Your output is the line containing "Open the Auto" plus every line after it in the listing, reproduced exactly.
————
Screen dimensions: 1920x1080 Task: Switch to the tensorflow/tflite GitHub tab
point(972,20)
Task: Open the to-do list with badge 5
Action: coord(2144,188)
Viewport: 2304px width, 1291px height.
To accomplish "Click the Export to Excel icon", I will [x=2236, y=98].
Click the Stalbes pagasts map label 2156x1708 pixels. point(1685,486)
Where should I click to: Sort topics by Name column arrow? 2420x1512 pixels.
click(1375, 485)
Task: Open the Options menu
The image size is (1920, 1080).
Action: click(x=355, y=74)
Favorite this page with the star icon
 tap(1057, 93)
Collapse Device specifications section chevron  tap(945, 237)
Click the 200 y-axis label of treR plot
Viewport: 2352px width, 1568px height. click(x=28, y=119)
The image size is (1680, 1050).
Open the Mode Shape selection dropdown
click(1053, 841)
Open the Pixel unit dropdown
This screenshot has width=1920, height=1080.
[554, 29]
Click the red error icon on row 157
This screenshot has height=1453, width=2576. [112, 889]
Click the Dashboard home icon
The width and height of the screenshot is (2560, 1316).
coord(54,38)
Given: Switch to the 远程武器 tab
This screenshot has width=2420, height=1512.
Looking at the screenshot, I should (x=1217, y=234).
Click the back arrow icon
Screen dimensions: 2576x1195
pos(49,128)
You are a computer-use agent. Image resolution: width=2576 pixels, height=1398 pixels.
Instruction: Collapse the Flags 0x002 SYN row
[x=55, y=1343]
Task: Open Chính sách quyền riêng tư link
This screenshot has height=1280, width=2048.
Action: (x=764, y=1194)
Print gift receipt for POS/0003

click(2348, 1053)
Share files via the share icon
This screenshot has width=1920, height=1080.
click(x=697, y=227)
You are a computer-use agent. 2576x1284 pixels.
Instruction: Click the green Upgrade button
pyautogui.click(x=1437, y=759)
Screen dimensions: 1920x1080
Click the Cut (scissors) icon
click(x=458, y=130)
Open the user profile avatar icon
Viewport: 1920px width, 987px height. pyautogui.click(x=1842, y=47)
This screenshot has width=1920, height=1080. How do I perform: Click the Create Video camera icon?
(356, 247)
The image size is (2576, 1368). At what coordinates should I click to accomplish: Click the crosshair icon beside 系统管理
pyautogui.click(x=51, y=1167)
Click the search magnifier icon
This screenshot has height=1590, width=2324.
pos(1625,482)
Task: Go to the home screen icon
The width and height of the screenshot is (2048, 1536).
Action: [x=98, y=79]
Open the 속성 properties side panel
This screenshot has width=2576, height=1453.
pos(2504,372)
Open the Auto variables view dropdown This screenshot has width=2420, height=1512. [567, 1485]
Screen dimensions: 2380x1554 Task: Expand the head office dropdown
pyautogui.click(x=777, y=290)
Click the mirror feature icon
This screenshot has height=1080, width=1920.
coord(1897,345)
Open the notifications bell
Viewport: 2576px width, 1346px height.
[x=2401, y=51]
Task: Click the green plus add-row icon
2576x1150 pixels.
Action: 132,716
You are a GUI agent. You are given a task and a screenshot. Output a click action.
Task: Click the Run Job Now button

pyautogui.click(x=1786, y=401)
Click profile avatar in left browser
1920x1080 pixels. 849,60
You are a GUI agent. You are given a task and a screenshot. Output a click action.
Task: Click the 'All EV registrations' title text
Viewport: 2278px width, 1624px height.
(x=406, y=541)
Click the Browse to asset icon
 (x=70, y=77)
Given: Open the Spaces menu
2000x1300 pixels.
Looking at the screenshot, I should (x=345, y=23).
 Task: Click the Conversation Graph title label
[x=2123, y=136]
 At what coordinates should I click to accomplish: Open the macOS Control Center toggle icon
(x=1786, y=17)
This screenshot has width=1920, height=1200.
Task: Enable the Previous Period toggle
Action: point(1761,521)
————
**Problem solution**
Open the Auto variables view dropdown This screenshot has width=2420, height=1512. [567, 1485]
Screen dimensions: 2380x1554 Task: Expand the head office dropdown
pyautogui.click(x=777, y=290)
Click the mirror feature icon
This screenshot has height=1080, width=1920.
coord(1897,345)
Open the notifications bell
Viewport: 2576px width, 1346px height.
[x=2401, y=51]
Task: Click the green plus add-row icon
2576x1150 pixels.
Action: 132,716
You are a GUI agent. You are given a task and a screenshot. Output a click action.
Task: Click the Run Job Now button

pyautogui.click(x=1786, y=401)
Click profile avatar in left browser
1920x1080 pixels. 849,60
You are a GUI agent. You are given a task and a screenshot. Output a click action.
Task: Click the 'All EV registrations' title text
Viewport: 2278px width, 1624px height.
(x=406, y=541)
Click the Browse to asset icon
 (x=70, y=77)
Given: Open the Spaces menu
2000x1300 pixels.
Looking at the screenshot, I should (x=345, y=23).
 Task: Click the Conversation Graph title label
[x=2123, y=136]
 At what coordinates should I click to accomplish: Open the macOS Control Center toggle icon
(x=1786, y=17)
This screenshot has width=1920, height=1200.
Task: Enable the Previous Period toggle
Action: point(1761,521)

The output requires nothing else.